Drew Oliver hit upon his big idea after reading a memoir by scientist Richard Feynman. In "Surely You're Joking, Mr. Feynman!" the author describes his wonderment after examining a microbe inside a water droplet. As the drop evaporated, the germ, apparently sensing impending doom, tried desperately to escape. "Like many people, Feynman had the impression that microbes are little blobs that don't do much," says Oliver, sitting at his desk at the company's Stamford, Conn., headquarters. "And he was incredibly surprised to see all these little organisms behaving like real creatures. It's that sense of wonder about such small things having recognizable characteristics that really impressed me about the story." Presto! Oliver's line of plush, stuffed microbes: Ebola, salmonella, mad cow, pond scum and Black Death.

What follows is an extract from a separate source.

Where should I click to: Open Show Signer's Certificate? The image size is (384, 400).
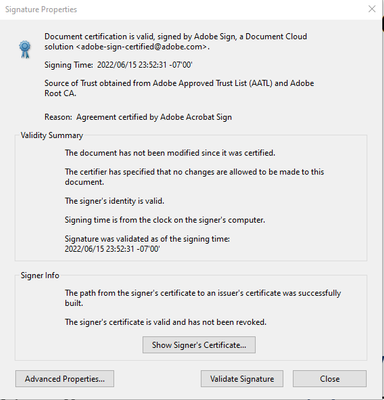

Oliver bet that others, especially children, would be just as fascinated by this invisible, bustling world. In 2002, while a student at the University of Chicago Law School, Oliver, with help from his brother Dan, invested $25,000 to launch Giantmicrobes, Inc. He started with a line of four common germs—those that cause colds, flu, sore throats and stomachaches—and has since expanded to 60 plush dolls. This year the company, which employs just five permanent staffers, expects $3 million in sales.
Oliver does the initial design for each character himself, based on an image from an electron microscope. A former writer and editor at The Harvard Lampoon, he infuses each character with humor (mad cow is black and white) but hues closely to its biological form. The dolls, which are designed and manufactured in China, come with tags showing how they look under a microscope and explaining how they function.
The toys, which retail for $7.95, sell in 16 countries at mainstream toy stores like FAO Schwarz, museum shops, comic-book stores and over the Web. At San Francisco's Exploratorium science museum, the common cold is the best seller. But at Harvard Square's Newbury Comics, gonorrhea is the favorite, especially around Valentine's Day, says KT Gelwick, its director of trend buying.
This combination of gag gift and educational toy can be an awkward marketing fit. Toy stores steer clear of STDs, and Oliver aims bugs like HIV at health-care professionals. Soon he'll be expanding into items like bandages displaying the red-blood-cell character. From there, he plans a line of animated videos. "I want to do for microbes what Walt Disney did for rodents," says Oliver. You have to love that infectious enthusiasm.